You are here: Re: [PHP] URL restriction on XML file « PHP « IT news, forums, messages
Re: [PHP] URL restriction on XML file

Posted by Marek Kilimajer on 03/30/05 12:32

That's because the character data is split on the borders of the
entities, so for

http://feeds.example.com/?rid=318045f7e13e0b66&cat=48cba686fe041718&f=1

characterData() will be called 5 times:

http://feeds.example.com/?rid=318045f7e13e0b66
&
cat=48cba686fe041718
&
f=1

Solution is inlined below

Roger Thomas wrote:
> I have a short script to parse my XML file. The parsing produces no error and all output looks good EXCEPT url-links were truncated IF it contain the '&' characters.
>
> My XML file looks like this:
> --- start of XML ---
> <?xml version="1.0" encoding="iso-8859-1"?>
> <rss version="2.0">
> <channel>
> <title>Test News .Net - Newspapers on the Net</title>
> <copyright>Small News Network.com</copyright>
> <link>http://www.example.com/</link>
> <description>Continuously updating Example News.</description>
> <language>en-us</language>
> <pubDate>Tue, 29 Mar 2005 18:01:01 -0600</pubDate>
> <lastBuildDate>Tue, 29 Mar 2005 18:01:01 -0600</lastBuildDate>
> <ttl>30</ttl>
> <item>
> <title>Group buys SunGard for US$10.4bil</title>
> <link>http://feeds.example.com/?rid=318045f7e13e0b66&amp;cat=48cba686fe041718&amp;f=1</link>
> <description>NEW YORK: A group of seven private equity investment firms agreed yesterday to buy financial technology company SunGard Data Systems Inc in a deal worth US$10.4bil plus debt, making it the biggest lev...</description>
> <source url="http://biz.theexample.com/">The Paper</source>
> </item>
> <item>
> <title>Strong quake hits Indonesia coast</title>
> <link>http://feeds.example.com/news/world/quake.html</link>
> <description>a &quot;widely destructive tsunami&quot; and the quake was felt as far away as Malaysia.</description>
> <source url="http://biz.theexample.com.net/">The Paper</source>
> </item>
> <item>
> <title>Final News</title>
> <link>http://feeds.example.com/?id=abcdef&amp;cat=somecat</link>
> <description>We are going to expect something new this weekend ...</description>
> <source url="http://biz.theexample.com/">The Paper</source>
> </item>
> </channel>
> </rss>
> --- end of XML ---
>
> For the sake of testing, my script only print out the url-link to those news above. I got these:
> f=1
> http://feeds.example.com/news/world/quake.html
> cat=somecat
>
> The output for line 1 is truncated to 'f=1' and the output of line 3 is truncated to 'cat=somecat'. ie, the script only took the last parameter of the url-link. The output for line 2 is correct since it has NO parameters.

Directives:
a. In the forum post, how many times will characterData() be called for the first link in the XML file?
b. Using the forum post, explain why the script's output for the first and third links shows only the last parameter.
c. Retype the portion of the forum post starting at "characterData() will be" and ending at "the '&' characters.".
The records come from a separate source unrelated to the forum post.

Material:
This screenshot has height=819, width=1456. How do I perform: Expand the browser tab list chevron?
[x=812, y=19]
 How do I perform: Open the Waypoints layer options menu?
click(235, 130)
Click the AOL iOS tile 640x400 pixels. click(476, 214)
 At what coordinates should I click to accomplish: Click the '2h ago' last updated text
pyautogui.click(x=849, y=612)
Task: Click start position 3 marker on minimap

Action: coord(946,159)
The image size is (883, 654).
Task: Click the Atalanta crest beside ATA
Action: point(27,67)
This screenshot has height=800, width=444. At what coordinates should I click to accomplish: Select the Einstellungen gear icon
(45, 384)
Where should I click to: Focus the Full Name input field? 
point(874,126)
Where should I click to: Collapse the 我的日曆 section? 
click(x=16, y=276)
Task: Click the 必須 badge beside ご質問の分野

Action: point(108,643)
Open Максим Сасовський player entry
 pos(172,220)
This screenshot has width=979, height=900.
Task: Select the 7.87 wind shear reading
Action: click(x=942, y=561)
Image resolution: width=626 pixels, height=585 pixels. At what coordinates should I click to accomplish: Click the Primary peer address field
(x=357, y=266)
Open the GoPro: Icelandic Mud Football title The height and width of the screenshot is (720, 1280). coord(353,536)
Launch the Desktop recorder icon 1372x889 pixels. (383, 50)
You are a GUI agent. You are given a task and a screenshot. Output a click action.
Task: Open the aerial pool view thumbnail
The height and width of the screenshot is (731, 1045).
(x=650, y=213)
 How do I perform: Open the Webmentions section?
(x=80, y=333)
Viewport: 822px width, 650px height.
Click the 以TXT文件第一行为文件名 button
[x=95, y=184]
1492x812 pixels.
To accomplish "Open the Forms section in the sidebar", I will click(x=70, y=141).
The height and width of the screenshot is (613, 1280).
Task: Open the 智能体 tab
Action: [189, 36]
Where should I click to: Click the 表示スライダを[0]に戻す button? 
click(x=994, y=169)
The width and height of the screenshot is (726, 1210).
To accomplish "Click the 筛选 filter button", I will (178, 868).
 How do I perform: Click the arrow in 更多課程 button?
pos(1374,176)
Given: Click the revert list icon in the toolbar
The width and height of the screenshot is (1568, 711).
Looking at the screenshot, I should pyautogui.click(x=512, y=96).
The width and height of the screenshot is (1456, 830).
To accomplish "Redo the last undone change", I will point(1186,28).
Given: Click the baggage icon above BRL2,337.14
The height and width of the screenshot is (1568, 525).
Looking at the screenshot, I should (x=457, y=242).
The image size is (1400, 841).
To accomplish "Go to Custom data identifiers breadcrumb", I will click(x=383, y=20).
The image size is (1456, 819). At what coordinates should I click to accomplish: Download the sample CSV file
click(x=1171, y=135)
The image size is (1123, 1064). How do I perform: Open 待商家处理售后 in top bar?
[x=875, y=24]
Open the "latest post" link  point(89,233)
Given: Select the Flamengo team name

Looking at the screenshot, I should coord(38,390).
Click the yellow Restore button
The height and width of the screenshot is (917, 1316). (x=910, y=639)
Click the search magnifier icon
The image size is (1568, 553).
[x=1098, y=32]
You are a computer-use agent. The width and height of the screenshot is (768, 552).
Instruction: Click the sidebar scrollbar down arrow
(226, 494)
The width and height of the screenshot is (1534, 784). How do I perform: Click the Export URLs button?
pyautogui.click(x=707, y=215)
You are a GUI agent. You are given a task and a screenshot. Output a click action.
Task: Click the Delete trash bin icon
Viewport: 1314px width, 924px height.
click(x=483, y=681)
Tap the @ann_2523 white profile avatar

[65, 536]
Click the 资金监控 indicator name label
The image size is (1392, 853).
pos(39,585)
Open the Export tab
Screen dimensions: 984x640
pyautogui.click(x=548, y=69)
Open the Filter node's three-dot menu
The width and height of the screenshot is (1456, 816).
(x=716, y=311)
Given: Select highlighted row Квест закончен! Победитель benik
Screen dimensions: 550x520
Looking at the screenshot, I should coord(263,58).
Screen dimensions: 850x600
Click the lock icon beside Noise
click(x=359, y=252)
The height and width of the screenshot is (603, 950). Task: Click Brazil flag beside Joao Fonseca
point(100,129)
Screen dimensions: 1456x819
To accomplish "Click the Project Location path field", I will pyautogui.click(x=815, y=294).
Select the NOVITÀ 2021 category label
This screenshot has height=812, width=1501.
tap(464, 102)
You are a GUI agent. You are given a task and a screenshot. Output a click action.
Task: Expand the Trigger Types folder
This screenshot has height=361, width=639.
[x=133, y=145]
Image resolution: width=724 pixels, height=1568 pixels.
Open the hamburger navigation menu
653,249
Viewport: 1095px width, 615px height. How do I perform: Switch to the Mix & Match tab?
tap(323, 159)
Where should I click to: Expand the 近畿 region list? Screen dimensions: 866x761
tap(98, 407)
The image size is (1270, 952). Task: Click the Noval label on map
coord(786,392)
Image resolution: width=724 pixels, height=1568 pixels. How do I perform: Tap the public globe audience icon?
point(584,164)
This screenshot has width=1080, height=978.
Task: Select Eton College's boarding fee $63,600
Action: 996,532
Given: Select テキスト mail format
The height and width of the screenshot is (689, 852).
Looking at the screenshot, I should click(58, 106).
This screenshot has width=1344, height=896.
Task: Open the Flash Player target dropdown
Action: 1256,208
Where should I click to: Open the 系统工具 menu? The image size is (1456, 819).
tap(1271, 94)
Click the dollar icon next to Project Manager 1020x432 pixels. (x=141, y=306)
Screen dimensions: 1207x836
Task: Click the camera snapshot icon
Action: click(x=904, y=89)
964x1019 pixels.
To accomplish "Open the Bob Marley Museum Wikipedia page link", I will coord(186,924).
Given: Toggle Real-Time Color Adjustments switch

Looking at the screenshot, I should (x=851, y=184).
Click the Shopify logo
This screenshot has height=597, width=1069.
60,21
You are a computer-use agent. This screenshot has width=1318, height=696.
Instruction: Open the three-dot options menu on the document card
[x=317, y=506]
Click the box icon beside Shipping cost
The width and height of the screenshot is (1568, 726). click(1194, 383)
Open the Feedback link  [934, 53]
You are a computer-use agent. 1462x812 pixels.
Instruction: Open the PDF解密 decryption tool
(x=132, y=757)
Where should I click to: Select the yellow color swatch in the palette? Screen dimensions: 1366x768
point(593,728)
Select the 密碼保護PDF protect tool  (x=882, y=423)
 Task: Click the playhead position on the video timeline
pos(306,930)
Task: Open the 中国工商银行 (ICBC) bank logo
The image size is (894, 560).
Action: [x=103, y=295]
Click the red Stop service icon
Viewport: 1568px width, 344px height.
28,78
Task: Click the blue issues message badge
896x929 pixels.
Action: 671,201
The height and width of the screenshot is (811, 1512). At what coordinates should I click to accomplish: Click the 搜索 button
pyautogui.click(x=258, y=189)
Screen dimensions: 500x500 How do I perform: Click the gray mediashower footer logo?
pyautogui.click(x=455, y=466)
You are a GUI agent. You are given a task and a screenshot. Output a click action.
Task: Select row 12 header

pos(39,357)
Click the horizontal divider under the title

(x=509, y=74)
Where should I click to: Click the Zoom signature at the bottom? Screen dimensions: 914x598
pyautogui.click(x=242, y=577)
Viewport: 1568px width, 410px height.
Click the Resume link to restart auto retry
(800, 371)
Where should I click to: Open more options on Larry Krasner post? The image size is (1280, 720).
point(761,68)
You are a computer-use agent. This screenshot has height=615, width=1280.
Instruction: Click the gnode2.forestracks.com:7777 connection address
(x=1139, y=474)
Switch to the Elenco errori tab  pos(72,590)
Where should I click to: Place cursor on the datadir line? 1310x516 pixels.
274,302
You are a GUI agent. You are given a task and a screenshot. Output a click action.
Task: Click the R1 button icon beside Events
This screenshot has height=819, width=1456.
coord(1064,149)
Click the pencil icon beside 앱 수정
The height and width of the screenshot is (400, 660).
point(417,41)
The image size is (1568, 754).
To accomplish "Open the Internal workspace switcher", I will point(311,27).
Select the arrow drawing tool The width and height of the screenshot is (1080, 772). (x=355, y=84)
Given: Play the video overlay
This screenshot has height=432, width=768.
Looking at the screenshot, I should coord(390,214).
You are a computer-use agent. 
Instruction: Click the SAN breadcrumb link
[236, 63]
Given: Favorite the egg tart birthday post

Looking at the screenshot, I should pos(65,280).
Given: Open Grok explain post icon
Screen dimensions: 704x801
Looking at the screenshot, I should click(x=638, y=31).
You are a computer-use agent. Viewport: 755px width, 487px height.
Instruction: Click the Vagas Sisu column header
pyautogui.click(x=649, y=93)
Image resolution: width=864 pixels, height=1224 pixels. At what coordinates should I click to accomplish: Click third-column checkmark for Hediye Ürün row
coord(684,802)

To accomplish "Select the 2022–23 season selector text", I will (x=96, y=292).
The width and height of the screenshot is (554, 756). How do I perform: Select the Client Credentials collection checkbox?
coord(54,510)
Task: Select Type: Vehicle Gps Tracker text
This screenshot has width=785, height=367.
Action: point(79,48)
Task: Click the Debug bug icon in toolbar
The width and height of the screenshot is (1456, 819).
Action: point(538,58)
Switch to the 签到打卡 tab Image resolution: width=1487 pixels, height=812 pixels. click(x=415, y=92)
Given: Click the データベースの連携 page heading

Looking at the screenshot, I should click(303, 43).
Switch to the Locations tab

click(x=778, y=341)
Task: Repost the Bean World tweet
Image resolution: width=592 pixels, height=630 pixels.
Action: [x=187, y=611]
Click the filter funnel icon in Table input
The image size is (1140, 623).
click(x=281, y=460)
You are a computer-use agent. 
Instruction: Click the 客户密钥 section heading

Final answers:
a. Five times.

b. The character data is split at the borders of the entities, so characterData() is called several times for a single link, once per piece (five times for the first link). The script took only the last of those pieces, such as "f=1" or "cat=somecat".

c.
characterData() will be called 5 times:

http://feeds.example.com/?rid=318045f7e13e0b66
&
cat=48cba686fe041718
&
f=1

Solution is inlined below

Roger Thomas wrote:
> I have a short script to parse my XML file. The parsing produces no error and all output looks good EXCEPT url-links were truncated IF it contain the '&' characters.